Friday, January 26, 2018

Increased Profits, Increased Deficit


Good article today in the Wall Street Journal about various impacts of the new tax law, the link is below.

Tax Law Impacts

The analysis is generally favorable in the sense that companies will have more money to use and the uses will also be more profitable.

Of course that was clear in the reduction of the corporate tax rate, but the question about whether the impact will be enough to pay for the increase in the deficit isn't really addressed but based on the article there is no reason to believe it will even come close.

Yes in some cases the investments in new facilities will be spent in this country but the number of jobs from new facilities may after all be offset by the modernization which actually results in less jobs.

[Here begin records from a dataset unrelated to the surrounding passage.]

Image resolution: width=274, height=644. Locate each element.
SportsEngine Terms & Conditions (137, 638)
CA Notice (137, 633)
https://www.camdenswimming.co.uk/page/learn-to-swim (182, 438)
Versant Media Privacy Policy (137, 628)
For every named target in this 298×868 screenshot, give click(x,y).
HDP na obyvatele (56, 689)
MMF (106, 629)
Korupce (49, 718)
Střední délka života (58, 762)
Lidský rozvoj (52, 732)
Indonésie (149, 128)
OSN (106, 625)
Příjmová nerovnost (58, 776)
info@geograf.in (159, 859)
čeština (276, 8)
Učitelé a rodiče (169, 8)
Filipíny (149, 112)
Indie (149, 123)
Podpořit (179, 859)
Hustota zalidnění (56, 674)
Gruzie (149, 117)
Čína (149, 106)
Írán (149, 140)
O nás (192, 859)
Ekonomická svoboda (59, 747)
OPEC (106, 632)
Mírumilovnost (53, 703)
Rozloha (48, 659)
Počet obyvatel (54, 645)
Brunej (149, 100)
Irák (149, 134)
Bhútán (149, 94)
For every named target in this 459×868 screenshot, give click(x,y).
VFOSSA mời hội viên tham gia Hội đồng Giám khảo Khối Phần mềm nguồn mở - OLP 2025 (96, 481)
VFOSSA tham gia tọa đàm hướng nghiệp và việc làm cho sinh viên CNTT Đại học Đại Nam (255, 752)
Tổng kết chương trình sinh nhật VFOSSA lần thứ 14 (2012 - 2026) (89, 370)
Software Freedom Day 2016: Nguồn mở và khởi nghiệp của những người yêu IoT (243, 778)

The article discusses a simple law of economics that companies will only expand if there is a market for their additional products.

So a biological research company that needed a new facility now decides it is cheaper to build it here, will create some jobs.

However additional use of robots in existing plants that get modernized will cost jobs.

Small businesses may grow faster, but growth is still a measure of demand.

Expansion without customers = bankruptcy.

The amount of economic growth being forecast as a result of the tax changes is modest indeed and it points out the flaw in the republican math without meaning to.

I've heard them say we only need .4% growth to offset the costs, but they mean .4% each year.  We might get a one time .4% boost but then it becomes as we say, cooked in, and the next year it doesn't generate new growth.

The companies have more money to use and it may reduce debt, increase dividend, even increase wages and bonuses some, but this was all money that used to get paid as taxes and without it the Government has to increase the deficit.

Its going to have to get paid sometime.